Last Updated May 25, 2011 11:50 AM EDT
First, let's talk about why this is such a big deal. Two examples:
- Look at Hewlett-Packard. Four top-level executives have announced they're leaving the computer giant since the company's board, in all its dysfunctional wisdom, hired Leo Apotheker as CEO six months ago. Now the entire management team is scrambling to fill all the holes these departures create.
- Yahoo reportedly lost more than a hundred executives when the board replaced Terry Semel with Jerry Yang as Yahoo's top executive. Who knew a company could even have that many executives, but that's got to be the most crippling talent drain in history. Yahoo never recovered and there's no telling how the story will unfold at H-P.
As long as gut-wrenching events like CEO transitions, mergers and acquisitions, and market transitions continue to be facts of corporate life, executive retention will continue to be a problem. But it's an even bigger problem when CEOs and boards think compensation is the solution when it isn't even in the ballpark.

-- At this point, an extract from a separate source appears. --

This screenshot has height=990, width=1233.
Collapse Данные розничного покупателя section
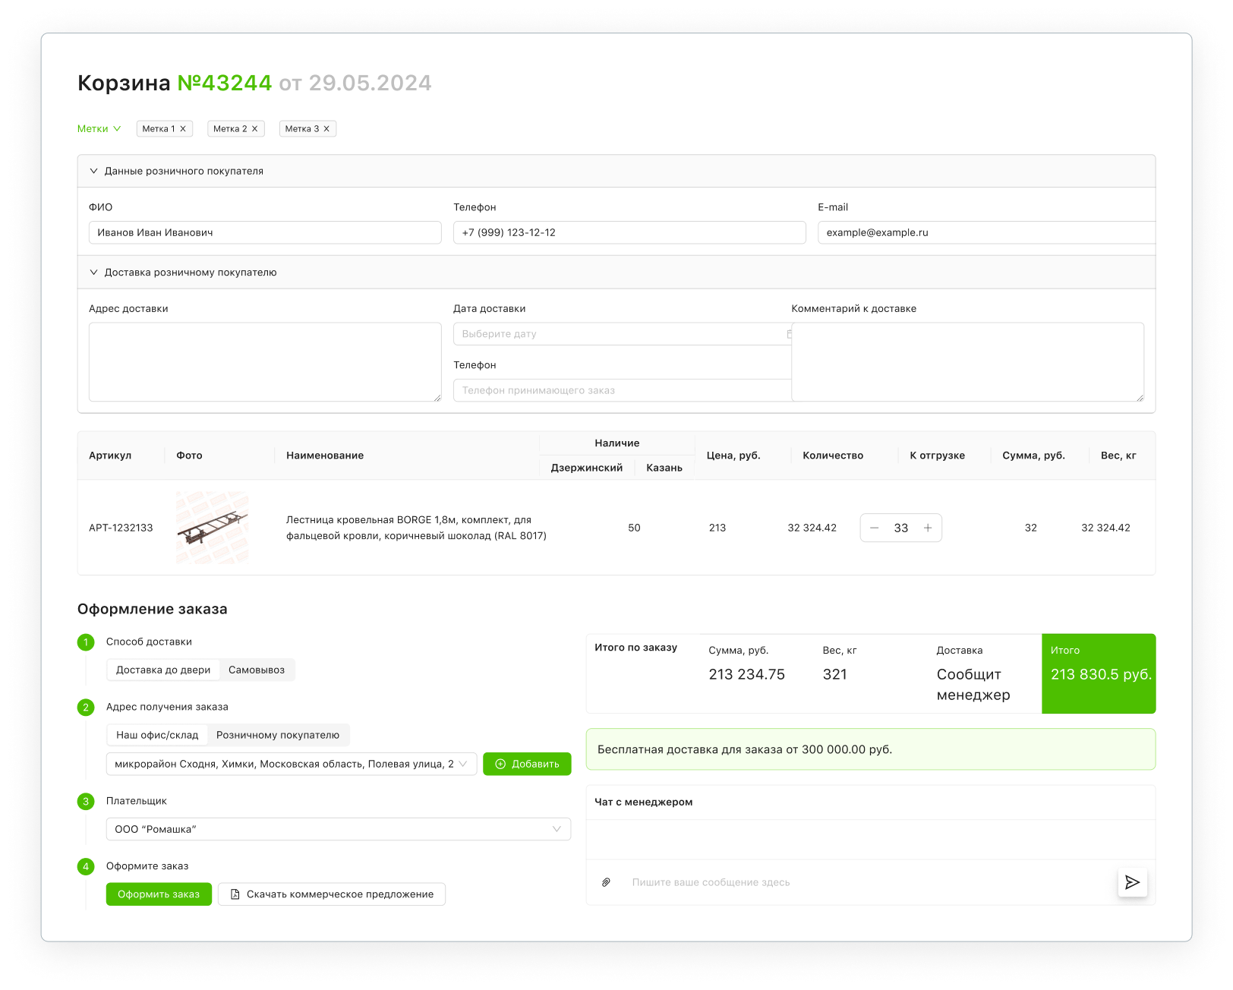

According to author and Fortune 100 consultant Charles S. Jacobs:
It's been well established that such external motivators (compensation) decrease our internal motivation. Working for the carrot displaces the human need for purposeful achievement, and it comes at a huge cost--both in results and in satisfaction. When people are totally engaged in their work, the neurotransmitter dopamine is released, which sharpens focus and increases performance while creating a profound sense of wellbeing. We are motivated by the work itself, not the reward.My own experience with gazillions of executives over the past thirty years is consistent with Jacobs's hypothesis. Of course they're somewhat motivated by compensation, but not in the way you'd think. It's more of a ticket to entry than a game changer. Their compensation must be consistent with their responsibilities, but it's rarely the primary reason for sticking around or jumping ship.

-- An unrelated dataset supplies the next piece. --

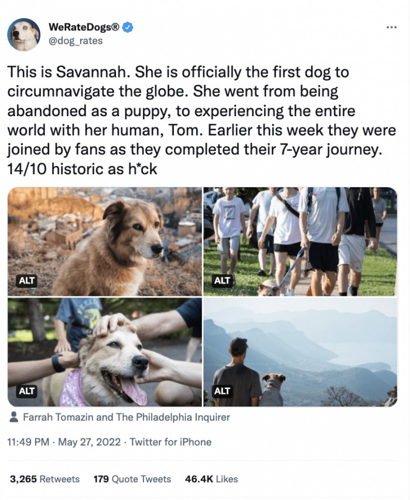This screenshot has height=500, width=410.
Task: Show ALT text on the dog close-up photo
Action: [27, 281]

On the contrary, I think the vast majority of top executives would agree that these Top 10 Factors for Motivating and Retaining Executives are all more important than compensation:
- CEO leadership and vision. Every company's success is a function of the abilities of its CEO. That tide raises all boats, including all the executives and other stakeholders.
- Like what they're doing. It may sound simplistic, but why would executives be any different from anyone else? They're not. They want to enjoy what they're doing. You know those CEOs who periodically shuffle executive jobs? It's asinine, if you ask me.
- They're talents are needed. Again, it sounds too simple to be true, but I've heard it time and again that executives want to feel that their talents are needed for the company to be successful. They want to be an integral part of a success story.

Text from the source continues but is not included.